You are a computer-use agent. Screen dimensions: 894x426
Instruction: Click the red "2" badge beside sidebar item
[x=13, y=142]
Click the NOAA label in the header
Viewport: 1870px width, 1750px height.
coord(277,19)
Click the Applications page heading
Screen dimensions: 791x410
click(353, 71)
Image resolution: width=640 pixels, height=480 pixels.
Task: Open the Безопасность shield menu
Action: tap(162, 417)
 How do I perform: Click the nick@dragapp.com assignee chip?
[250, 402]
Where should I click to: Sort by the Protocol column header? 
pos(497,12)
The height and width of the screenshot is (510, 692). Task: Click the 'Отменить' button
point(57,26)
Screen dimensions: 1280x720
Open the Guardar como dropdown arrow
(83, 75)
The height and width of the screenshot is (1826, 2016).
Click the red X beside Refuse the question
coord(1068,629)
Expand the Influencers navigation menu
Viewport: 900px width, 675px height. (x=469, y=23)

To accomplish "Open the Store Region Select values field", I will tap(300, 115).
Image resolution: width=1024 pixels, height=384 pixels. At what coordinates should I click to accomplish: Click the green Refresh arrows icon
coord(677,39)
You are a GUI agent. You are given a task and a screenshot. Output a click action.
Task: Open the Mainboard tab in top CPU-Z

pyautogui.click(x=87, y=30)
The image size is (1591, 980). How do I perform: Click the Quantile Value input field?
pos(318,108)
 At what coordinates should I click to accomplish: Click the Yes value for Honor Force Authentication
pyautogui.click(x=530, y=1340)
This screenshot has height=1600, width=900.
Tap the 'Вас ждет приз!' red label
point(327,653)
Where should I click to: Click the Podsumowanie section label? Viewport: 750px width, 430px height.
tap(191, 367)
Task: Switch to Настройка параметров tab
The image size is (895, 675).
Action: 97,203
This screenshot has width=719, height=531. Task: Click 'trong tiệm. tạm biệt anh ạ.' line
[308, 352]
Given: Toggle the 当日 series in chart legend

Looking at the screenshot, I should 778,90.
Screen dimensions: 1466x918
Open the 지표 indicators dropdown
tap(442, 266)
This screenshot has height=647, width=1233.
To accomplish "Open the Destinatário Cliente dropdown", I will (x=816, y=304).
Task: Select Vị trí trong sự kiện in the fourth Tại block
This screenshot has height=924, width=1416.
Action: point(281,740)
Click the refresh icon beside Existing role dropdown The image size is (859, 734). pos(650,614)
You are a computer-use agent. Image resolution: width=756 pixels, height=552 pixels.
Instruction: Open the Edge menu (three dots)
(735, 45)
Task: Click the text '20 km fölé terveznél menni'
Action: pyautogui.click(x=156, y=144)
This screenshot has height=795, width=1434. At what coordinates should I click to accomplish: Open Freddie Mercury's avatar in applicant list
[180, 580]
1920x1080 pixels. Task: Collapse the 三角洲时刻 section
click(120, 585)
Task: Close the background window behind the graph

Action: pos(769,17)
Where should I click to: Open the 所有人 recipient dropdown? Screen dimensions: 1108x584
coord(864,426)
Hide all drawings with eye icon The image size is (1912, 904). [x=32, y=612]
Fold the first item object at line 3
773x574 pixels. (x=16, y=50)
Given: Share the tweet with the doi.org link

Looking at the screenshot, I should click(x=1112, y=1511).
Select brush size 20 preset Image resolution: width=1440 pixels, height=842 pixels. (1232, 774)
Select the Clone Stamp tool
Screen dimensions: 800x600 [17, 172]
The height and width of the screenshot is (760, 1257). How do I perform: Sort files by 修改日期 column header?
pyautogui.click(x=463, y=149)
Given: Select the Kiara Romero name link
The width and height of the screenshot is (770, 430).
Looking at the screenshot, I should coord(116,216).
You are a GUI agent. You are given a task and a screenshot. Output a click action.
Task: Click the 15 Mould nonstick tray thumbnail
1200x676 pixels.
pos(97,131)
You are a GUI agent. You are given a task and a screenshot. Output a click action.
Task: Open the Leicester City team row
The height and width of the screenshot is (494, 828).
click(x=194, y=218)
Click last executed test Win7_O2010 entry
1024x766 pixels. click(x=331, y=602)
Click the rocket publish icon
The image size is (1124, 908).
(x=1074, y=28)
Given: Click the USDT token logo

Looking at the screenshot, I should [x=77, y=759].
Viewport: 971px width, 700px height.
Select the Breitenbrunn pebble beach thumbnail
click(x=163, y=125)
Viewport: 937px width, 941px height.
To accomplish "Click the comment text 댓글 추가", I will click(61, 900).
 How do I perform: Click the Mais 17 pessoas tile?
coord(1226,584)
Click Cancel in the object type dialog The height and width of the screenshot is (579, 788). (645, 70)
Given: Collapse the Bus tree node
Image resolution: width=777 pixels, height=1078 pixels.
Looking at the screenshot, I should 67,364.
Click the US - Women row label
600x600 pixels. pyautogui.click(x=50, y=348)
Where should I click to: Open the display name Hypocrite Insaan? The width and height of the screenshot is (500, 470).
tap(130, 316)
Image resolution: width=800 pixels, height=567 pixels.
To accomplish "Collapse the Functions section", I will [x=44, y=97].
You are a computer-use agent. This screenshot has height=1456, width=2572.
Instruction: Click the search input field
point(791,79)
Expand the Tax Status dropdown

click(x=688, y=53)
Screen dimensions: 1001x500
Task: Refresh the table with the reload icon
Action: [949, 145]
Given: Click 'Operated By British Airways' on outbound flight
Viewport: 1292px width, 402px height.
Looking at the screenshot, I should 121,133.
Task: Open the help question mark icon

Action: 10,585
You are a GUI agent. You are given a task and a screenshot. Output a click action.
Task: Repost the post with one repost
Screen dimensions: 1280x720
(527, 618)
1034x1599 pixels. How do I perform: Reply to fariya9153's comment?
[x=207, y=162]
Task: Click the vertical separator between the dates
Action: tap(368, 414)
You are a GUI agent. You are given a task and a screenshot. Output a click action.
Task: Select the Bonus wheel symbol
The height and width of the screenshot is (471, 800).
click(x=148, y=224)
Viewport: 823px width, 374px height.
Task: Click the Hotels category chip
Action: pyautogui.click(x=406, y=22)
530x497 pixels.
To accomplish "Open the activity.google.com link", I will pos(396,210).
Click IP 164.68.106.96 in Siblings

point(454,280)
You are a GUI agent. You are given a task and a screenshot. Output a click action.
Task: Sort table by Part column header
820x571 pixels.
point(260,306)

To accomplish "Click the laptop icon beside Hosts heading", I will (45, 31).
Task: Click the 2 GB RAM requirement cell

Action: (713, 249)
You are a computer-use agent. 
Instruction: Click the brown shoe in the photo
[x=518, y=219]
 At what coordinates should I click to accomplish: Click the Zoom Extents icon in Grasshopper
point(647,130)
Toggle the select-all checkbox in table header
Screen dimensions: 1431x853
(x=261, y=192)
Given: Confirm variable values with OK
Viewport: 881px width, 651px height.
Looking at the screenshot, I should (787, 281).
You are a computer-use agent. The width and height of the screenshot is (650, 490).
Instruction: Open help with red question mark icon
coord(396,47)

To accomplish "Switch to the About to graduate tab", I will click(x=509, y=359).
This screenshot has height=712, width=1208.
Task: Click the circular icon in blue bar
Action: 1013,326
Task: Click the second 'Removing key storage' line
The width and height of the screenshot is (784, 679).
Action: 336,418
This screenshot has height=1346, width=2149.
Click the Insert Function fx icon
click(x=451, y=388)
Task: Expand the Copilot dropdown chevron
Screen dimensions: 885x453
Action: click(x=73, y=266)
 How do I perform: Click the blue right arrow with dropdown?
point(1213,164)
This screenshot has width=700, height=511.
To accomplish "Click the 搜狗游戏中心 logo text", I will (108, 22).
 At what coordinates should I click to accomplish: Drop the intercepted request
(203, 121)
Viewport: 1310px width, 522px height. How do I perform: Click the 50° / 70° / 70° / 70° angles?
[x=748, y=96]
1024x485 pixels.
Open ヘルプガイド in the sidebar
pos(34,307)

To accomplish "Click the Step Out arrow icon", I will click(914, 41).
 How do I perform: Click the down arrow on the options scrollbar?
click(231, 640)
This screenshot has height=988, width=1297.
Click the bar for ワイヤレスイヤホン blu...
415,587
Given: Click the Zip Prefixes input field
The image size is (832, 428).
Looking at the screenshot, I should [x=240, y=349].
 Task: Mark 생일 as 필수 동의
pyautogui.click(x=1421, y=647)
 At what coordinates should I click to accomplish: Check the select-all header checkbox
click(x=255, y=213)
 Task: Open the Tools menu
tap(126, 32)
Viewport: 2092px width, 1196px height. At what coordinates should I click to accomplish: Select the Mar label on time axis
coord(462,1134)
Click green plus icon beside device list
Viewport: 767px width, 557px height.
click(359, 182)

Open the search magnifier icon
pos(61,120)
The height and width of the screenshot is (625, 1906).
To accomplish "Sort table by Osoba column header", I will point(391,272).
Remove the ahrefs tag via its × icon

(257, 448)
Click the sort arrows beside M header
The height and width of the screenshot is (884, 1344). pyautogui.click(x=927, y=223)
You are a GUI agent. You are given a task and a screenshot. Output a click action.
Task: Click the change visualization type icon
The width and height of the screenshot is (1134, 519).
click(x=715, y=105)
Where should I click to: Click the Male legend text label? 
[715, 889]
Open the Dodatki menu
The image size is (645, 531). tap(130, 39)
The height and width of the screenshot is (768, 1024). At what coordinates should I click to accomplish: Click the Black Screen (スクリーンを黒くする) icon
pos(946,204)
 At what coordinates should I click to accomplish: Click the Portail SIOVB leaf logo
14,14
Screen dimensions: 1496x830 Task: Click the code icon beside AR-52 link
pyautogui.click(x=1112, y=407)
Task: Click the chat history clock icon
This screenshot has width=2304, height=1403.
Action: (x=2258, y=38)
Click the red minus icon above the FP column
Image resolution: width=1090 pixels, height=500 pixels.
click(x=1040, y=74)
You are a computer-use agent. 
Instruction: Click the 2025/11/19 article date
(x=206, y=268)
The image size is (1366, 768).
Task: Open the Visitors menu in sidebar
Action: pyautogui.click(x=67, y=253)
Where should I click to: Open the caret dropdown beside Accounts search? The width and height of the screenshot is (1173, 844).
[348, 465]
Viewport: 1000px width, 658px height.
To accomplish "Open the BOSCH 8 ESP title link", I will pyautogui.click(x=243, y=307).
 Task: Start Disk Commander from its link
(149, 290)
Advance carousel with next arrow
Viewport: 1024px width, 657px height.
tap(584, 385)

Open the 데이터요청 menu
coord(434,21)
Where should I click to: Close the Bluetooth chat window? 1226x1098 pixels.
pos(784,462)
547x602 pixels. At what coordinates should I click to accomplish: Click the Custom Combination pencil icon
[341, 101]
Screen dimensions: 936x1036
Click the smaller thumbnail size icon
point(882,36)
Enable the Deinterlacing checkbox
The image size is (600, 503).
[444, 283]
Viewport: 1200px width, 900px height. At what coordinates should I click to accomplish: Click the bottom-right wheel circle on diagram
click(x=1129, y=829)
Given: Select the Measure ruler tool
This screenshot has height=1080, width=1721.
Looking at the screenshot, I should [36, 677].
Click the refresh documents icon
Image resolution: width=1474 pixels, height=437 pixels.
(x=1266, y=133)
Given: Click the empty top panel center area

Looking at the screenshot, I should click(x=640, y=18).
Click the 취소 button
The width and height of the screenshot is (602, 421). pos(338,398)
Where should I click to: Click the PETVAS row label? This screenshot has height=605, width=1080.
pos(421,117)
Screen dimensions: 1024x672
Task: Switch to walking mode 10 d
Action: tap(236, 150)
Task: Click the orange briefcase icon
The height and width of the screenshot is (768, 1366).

────────────────────────────────────────

What the task asks
What lines in the material above include "values"? Copy every one of them.

Solution
To accomplish "Open the Store Region Select values field", I will tap(300, 115).
Given: Confirm variable values with OK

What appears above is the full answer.